Work order: Your response should consist of the entries below, written out exactly.

== Data for the task

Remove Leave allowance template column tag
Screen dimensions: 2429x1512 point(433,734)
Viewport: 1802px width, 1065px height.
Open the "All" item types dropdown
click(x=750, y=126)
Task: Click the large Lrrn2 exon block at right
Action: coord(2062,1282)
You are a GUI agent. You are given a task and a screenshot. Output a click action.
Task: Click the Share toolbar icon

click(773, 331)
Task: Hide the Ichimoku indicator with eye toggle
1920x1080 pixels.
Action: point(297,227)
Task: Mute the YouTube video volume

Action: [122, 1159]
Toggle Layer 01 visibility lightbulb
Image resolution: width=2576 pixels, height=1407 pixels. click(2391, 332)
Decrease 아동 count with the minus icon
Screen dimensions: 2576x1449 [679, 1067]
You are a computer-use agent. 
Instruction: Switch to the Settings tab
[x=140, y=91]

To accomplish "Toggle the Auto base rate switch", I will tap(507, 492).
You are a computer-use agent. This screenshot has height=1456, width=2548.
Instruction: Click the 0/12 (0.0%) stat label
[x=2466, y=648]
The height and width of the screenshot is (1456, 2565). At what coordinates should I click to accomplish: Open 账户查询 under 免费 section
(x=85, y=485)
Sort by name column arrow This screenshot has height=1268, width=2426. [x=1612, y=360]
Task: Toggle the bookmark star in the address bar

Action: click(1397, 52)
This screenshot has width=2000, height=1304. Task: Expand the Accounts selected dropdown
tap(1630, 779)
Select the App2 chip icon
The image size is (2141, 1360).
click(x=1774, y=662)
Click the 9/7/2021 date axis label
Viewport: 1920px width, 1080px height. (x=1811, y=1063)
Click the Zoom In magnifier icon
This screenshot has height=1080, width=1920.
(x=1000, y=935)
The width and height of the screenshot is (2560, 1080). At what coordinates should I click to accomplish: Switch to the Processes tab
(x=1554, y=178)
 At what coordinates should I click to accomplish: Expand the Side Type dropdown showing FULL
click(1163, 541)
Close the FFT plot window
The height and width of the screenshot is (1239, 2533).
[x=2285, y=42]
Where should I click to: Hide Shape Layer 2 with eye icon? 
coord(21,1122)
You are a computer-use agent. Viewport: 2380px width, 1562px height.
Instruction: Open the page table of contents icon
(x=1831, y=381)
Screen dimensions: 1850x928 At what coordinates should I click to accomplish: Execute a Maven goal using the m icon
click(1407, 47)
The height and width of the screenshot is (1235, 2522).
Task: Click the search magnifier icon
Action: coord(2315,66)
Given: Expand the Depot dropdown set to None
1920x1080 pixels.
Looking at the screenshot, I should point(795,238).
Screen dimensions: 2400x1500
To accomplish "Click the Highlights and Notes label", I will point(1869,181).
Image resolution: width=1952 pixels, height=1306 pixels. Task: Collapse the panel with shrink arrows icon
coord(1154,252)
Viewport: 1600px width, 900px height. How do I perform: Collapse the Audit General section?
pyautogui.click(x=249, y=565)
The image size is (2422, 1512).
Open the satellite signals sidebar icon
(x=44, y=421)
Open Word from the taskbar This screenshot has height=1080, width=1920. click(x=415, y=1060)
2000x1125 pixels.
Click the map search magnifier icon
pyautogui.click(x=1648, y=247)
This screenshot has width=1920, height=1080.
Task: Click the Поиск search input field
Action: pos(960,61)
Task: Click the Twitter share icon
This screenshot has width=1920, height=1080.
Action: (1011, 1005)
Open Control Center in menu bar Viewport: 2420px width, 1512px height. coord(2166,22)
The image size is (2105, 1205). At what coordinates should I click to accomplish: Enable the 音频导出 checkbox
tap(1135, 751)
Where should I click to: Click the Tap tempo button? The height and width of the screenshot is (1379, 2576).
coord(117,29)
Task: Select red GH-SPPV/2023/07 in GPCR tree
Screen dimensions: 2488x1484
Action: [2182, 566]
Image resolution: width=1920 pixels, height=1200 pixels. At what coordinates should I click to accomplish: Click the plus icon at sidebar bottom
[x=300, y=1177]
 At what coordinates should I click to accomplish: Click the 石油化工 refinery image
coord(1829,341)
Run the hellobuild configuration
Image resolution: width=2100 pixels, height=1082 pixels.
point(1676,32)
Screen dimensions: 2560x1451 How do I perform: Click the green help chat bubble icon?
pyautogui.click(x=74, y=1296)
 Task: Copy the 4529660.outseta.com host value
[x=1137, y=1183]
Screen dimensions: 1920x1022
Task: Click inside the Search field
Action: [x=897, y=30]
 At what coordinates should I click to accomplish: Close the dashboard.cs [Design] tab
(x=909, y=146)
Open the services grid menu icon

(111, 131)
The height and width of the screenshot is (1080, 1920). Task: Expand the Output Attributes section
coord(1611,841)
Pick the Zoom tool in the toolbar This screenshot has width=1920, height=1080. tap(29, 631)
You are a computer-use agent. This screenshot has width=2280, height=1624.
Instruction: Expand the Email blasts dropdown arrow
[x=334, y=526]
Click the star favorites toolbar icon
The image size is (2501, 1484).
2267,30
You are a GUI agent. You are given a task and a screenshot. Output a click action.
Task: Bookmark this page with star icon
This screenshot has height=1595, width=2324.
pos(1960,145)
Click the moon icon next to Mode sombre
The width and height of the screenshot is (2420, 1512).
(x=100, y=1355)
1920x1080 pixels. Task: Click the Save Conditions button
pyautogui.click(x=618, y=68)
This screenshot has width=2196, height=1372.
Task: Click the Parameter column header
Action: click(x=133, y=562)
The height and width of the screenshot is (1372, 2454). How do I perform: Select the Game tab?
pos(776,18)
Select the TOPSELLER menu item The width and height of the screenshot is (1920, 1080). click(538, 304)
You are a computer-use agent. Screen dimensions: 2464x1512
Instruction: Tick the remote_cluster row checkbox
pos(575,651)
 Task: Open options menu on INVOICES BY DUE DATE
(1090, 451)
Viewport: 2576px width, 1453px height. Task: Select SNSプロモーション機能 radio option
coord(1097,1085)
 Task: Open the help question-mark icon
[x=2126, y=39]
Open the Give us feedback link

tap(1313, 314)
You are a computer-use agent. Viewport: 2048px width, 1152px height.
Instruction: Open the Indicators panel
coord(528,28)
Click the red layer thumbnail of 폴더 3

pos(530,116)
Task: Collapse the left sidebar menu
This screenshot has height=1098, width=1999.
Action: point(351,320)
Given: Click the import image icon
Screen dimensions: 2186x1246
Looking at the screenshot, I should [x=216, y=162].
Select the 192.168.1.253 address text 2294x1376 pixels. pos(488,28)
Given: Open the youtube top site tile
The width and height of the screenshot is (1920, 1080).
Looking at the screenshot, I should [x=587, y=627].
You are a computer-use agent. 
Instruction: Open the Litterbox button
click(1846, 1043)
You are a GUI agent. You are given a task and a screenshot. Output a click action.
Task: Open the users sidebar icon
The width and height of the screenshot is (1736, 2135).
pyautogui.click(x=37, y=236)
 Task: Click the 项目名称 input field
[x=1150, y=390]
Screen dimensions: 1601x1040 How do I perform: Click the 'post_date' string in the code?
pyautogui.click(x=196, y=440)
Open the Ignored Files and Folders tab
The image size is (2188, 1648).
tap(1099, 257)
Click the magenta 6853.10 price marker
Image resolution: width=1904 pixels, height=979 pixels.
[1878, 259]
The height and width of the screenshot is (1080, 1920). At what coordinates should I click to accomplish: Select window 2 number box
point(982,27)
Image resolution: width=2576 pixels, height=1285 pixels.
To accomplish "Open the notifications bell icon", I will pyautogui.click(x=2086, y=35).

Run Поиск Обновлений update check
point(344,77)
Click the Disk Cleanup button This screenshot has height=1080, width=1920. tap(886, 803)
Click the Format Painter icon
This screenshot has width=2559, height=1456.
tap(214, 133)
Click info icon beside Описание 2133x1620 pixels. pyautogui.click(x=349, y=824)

====

Answer section:
Remove Leave allowance template column tag
Screen dimensions: 2429x1512 point(433,734)
Viewport: 1802px width, 1065px height.
Open the "All" item types dropdown
click(x=750, y=126)
Task: Click the large Lrrn2 exon block at right
Action: coord(2062,1282)
You are a GUI agent. You are given a task and a screenshot. Output a click action.
Task: Click the Share toolbar icon

click(773, 331)
Task: Hide the Ichimoku indicator with eye toggle
1920x1080 pixels.
Action: point(297,227)
Task: Mute the YouTube video volume

Action: [122, 1159]
Toggle Layer 01 visibility lightbulb
Image resolution: width=2576 pixels, height=1407 pixels. click(2391, 332)
Decrease 아동 count with the minus icon
Screen dimensions: 2576x1449 [679, 1067]
You are a computer-use agent. 
Instruction: Switch to the Settings tab
[x=140, y=91]

To accomplish "Toggle the Auto base rate switch", I will tap(507, 492).
You are a computer-use agent. This screenshot has height=1456, width=2548.
Instruction: Click the 0/12 (0.0%) stat label
[x=2466, y=648]
The height and width of the screenshot is (1456, 2565). At what coordinates should I click to accomplish: Open 账户查询 under 免费 section
(x=85, y=485)
Sort by name column arrow This screenshot has height=1268, width=2426. [x=1612, y=360]
Task: Toggle the bookmark star in the address bar

Action: click(1397, 52)
This screenshot has width=2000, height=1304. Task: Expand the Accounts selected dropdown
tap(1630, 779)
Select the App2 chip icon
The image size is (2141, 1360).
click(x=1774, y=662)
Click the 9/7/2021 date axis label
Viewport: 1920px width, 1080px height. (x=1811, y=1063)
Click the Zoom In magnifier icon
This screenshot has height=1080, width=1920.
(x=1000, y=935)
The width and height of the screenshot is (2560, 1080). At what coordinates should I click to accomplish: Switch to the Processes tab
(x=1554, y=178)
 At what coordinates should I click to accomplish: Expand the Side Type dropdown showing FULL
click(1163, 541)
Close the FFT plot window
The height and width of the screenshot is (1239, 2533).
[x=2285, y=42]
Where should I click to: Hide Shape Layer 2 with eye icon? 
coord(21,1122)
You are a computer-use agent. Viewport: 2380px width, 1562px height.
Instruction: Open the page table of contents icon
(x=1831, y=381)
Screen dimensions: 1850x928 At what coordinates should I click to accomplish: Execute a Maven goal using the m icon
click(1407, 47)
The height and width of the screenshot is (1235, 2522).
Task: Click the search magnifier icon
Action: coord(2315,66)
Given: Expand the Depot dropdown set to None
1920x1080 pixels.
Looking at the screenshot, I should point(795,238).
Screen dimensions: 2400x1500
To accomplish "Click the Highlights and Notes label", I will point(1869,181).
Image resolution: width=1952 pixels, height=1306 pixels. Task: Collapse the panel with shrink arrows icon
coord(1154,252)
Viewport: 1600px width, 900px height. How do I perform: Collapse the Audit General section?
pyautogui.click(x=249, y=565)
The image size is (2422, 1512).
Open the satellite signals sidebar icon
(x=44, y=421)
Open Word from the taskbar This screenshot has height=1080, width=1920. click(x=415, y=1060)
2000x1125 pixels.
Click the map search magnifier icon
pyautogui.click(x=1648, y=247)
This screenshot has width=1920, height=1080.
Task: Click the Поиск search input field
Action: pos(960,61)
Task: Click the Twitter share icon
This screenshot has width=1920, height=1080.
Action: (1011, 1005)
Open Control Center in menu bar Viewport: 2420px width, 1512px height. coord(2166,22)
The image size is (2105, 1205). At what coordinates should I click to accomplish: Enable the 音频导出 checkbox
tap(1135, 751)
Where should I click to: Click the Tap tempo button? The height and width of the screenshot is (1379, 2576).
coord(117,29)
Task: Select red GH-SPPV/2023/07 in GPCR tree
Screen dimensions: 2488x1484
Action: [2182, 566]
Image resolution: width=1920 pixels, height=1200 pixels. At what coordinates should I click to accomplish: Click the plus icon at sidebar bottom
[x=300, y=1177]
 At what coordinates should I click to accomplish: Click the 石油化工 refinery image
coord(1829,341)
Run the hellobuild configuration
Image resolution: width=2100 pixels, height=1082 pixels.
point(1676,32)
Screen dimensions: 2560x1451 How do I perform: Click the green help chat bubble icon?
pyautogui.click(x=74, y=1296)
 Task: Copy the 4529660.outseta.com host value
[x=1137, y=1183]
Screen dimensions: 1920x1022
Task: Click inside the Search field
Action: [x=897, y=30]
 At what coordinates should I click to accomplish: Close the dashboard.cs [Design] tab
(x=909, y=146)
Open the services grid menu icon

(111, 131)
The height and width of the screenshot is (1080, 1920). Task: Expand the Output Attributes section
coord(1611,841)
Pick the Zoom tool in the toolbar This screenshot has width=1920, height=1080. tap(29, 631)
You are a computer-use agent. This screenshot has width=2280, height=1624.
Instruction: Expand the Email blasts dropdown arrow
[x=334, y=526]
Click the star favorites toolbar icon
The image size is (2501, 1484).
2267,30
You are a GUI agent. You are given a task and a screenshot. Output a click action.
Task: Bookmark this page with star icon
This screenshot has height=1595, width=2324.
pos(1960,145)
Click the moon icon next to Mode sombre
The width and height of the screenshot is (2420, 1512).
(x=100, y=1355)
1920x1080 pixels. Task: Click the Save Conditions button
pyautogui.click(x=618, y=68)
This screenshot has width=2196, height=1372.
Task: Click the Parameter column header
Action: click(x=133, y=562)
The height and width of the screenshot is (1372, 2454). How do I perform: Select the Game tab?
pos(776,18)
Select the TOPSELLER menu item The width and height of the screenshot is (1920, 1080). click(538, 304)
You are a computer-use agent. Screen dimensions: 2464x1512
Instruction: Tick the remote_cluster row checkbox
pos(575,651)
 Task: Open options menu on INVOICES BY DUE DATE
(1090, 451)
Viewport: 2576px width, 1453px height. Task: Select SNSプロモーション機能 radio option
coord(1097,1085)
 Task: Open the help question-mark icon
[x=2126, y=39]
Open the Give us feedback link

tap(1313, 314)
You are a computer-use agent. Viewport: 2048px width, 1152px height.
Instruction: Open the Indicators panel
coord(528,28)
Click the red layer thumbnail of 폴더 3

pos(530,116)
Task: Collapse the left sidebar menu
This screenshot has height=1098, width=1999.
Action: point(351,320)
Given: Click the import image icon
Screen dimensions: 2186x1246
Looking at the screenshot, I should [x=216, y=162].
Select the 192.168.1.253 address text 2294x1376 pixels. pos(488,28)
Given: Open the youtube top site tile
The width and height of the screenshot is (1920, 1080).
Looking at the screenshot, I should [x=587, y=627].
You are a computer-use agent. 
Instruction: Open the Litterbox button
click(1846, 1043)
You are a GUI agent. You are given a task and a screenshot. Output a click action.
Task: Open the users sidebar icon
The width and height of the screenshot is (1736, 2135).
pyautogui.click(x=37, y=236)
 Task: Click the 项目名称 input field
[x=1150, y=390]
Screen dimensions: 1601x1040 How do I perform: Click the 'post_date' string in the code?
pyautogui.click(x=196, y=440)
Open the Ignored Files and Folders tab
The image size is (2188, 1648).
tap(1099, 257)
Click the magenta 6853.10 price marker
Image resolution: width=1904 pixels, height=979 pixels.
[1878, 259]
The height and width of the screenshot is (1080, 1920). At what coordinates should I click to accomplish: Select window 2 number box
point(982,27)
Image resolution: width=2576 pixels, height=1285 pixels.
To accomplish "Open the notifications bell icon", I will pyautogui.click(x=2086, y=35).

Run Поиск Обновлений update check
point(344,77)
Click the Disk Cleanup button This screenshot has height=1080, width=1920. tap(886, 803)
Click the Format Painter icon
This screenshot has width=2559, height=1456.
tap(214, 133)
Click info icon beside Описание 2133x1620 pixels. pyautogui.click(x=349, y=824)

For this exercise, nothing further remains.